** start Data provided **

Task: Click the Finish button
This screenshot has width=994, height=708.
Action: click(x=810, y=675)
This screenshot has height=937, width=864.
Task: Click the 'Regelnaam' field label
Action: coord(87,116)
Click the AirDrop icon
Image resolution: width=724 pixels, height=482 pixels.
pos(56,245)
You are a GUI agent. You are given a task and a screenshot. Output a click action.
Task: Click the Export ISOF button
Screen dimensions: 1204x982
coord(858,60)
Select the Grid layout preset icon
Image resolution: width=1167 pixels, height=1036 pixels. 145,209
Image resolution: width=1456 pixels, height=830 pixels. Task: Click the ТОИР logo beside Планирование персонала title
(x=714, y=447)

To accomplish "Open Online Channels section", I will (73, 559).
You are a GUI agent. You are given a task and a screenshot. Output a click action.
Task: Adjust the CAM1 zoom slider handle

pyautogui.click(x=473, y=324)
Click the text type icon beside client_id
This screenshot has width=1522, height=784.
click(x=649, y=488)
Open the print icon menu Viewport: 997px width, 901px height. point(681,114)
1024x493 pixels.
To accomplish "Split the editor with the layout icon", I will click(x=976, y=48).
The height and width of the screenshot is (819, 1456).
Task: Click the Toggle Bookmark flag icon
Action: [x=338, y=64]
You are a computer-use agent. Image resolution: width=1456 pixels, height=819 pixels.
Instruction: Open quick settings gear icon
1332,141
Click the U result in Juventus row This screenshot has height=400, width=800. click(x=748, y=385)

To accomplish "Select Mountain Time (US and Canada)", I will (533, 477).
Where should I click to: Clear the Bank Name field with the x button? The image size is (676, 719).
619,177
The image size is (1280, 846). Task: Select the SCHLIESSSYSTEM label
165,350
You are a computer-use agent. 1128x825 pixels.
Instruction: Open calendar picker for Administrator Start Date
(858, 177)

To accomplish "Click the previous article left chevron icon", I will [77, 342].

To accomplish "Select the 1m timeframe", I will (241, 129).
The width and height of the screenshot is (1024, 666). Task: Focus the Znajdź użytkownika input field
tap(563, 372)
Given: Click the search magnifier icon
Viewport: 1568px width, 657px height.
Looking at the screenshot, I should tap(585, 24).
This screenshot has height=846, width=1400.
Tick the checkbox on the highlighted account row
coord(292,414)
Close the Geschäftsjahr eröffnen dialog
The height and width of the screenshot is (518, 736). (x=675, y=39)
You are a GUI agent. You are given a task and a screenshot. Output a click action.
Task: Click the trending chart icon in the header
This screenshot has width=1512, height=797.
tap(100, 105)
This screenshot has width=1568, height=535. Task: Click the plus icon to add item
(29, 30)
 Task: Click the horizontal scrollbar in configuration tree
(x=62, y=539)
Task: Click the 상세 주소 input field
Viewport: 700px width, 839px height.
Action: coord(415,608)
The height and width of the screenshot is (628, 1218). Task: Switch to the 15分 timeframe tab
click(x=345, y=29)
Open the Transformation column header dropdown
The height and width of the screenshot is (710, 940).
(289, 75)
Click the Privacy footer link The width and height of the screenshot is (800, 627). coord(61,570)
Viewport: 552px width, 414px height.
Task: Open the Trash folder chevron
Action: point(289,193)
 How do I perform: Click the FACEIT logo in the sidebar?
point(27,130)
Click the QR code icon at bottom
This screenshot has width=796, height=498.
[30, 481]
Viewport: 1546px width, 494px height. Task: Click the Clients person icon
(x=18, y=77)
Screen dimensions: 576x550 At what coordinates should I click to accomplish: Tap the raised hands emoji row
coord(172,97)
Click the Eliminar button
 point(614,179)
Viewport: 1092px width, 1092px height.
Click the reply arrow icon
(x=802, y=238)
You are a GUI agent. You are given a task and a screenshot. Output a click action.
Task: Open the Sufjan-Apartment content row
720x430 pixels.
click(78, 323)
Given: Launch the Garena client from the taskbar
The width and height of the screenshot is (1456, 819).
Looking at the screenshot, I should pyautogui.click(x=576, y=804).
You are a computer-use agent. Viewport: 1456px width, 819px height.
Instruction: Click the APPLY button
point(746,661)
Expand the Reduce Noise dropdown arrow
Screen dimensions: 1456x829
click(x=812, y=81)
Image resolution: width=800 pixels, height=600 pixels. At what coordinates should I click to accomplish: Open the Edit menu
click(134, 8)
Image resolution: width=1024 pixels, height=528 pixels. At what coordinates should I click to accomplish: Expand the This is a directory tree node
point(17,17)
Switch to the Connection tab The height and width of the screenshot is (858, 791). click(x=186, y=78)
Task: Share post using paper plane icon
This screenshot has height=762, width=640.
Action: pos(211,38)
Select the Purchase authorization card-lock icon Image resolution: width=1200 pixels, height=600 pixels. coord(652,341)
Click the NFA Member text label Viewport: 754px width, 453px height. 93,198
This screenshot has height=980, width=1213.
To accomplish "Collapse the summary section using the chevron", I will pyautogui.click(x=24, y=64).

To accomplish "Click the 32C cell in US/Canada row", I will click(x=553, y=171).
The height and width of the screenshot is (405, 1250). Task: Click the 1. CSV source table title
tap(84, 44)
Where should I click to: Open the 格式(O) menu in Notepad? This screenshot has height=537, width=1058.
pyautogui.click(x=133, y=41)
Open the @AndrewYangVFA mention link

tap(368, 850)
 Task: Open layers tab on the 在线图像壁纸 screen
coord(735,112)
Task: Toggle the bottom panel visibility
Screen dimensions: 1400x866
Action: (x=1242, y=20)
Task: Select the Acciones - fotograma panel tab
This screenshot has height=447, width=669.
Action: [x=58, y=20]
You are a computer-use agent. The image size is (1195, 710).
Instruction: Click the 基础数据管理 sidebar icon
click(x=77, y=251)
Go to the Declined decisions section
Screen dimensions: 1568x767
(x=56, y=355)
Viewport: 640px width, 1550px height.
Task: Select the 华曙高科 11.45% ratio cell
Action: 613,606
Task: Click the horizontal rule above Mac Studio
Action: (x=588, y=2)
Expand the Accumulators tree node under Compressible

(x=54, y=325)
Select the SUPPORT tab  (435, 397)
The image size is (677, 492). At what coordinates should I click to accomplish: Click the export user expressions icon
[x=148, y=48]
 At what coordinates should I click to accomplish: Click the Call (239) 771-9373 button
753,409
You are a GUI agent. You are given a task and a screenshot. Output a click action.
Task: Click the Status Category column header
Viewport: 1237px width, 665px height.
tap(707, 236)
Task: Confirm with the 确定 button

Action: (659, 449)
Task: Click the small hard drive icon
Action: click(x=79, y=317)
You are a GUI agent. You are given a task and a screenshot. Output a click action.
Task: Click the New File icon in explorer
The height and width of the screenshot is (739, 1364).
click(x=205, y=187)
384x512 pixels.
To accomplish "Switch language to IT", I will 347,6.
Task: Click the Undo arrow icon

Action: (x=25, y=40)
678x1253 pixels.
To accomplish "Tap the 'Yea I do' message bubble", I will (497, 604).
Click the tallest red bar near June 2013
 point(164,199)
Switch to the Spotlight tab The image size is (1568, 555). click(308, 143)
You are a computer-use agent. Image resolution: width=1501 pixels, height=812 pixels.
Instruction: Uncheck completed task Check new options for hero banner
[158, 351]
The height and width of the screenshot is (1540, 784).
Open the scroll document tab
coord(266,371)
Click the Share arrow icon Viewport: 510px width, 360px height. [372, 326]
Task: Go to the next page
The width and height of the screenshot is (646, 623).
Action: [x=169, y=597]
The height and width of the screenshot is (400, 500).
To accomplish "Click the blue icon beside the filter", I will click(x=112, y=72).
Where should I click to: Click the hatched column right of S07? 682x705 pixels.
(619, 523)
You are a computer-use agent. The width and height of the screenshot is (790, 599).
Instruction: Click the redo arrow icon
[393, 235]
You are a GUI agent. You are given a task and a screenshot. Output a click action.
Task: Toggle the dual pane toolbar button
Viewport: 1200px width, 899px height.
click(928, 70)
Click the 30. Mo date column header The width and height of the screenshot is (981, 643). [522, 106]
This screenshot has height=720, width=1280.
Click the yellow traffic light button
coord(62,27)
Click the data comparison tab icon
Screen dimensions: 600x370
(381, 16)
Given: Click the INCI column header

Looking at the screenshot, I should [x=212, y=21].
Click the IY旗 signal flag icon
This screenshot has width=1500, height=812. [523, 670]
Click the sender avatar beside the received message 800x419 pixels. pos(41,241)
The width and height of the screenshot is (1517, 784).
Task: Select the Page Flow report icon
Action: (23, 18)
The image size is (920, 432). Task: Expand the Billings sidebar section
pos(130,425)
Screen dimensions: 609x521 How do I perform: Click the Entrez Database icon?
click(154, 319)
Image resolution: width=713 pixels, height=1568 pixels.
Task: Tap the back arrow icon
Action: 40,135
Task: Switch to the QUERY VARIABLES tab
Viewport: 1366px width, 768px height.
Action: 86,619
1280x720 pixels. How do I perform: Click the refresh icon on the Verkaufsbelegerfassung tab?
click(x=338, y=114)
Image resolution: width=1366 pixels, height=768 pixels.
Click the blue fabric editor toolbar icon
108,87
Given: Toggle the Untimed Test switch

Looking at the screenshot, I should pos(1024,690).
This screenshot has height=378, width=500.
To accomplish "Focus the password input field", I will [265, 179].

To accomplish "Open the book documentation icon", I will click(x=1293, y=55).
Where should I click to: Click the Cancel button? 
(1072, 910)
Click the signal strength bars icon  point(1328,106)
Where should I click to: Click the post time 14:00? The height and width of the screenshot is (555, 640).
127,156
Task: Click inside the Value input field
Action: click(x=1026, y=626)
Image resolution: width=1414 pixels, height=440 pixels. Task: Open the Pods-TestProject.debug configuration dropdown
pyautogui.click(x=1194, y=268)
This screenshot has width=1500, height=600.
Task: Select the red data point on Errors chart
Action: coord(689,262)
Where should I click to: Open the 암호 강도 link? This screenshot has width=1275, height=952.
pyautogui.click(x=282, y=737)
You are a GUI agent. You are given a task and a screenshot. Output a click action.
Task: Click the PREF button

** end Data provided **

Exercise.
Quote the entries from the line with "Click the NFA" up to and including the line with "tap(84, 44)", word for word.

Exercise answer.
Click the NFA Member text label Viewport: 754px width, 453px height. 93,198
This screenshot has height=980, width=1213.
To accomplish "Collapse the summary section using the chevron", I will pyautogui.click(x=24, y=64).

To accomplish "Click the 32C cell in US/Canada row", I will click(x=553, y=171).
The height and width of the screenshot is (405, 1250). Task: Click the 1. CSV source table title
tap(84, 44)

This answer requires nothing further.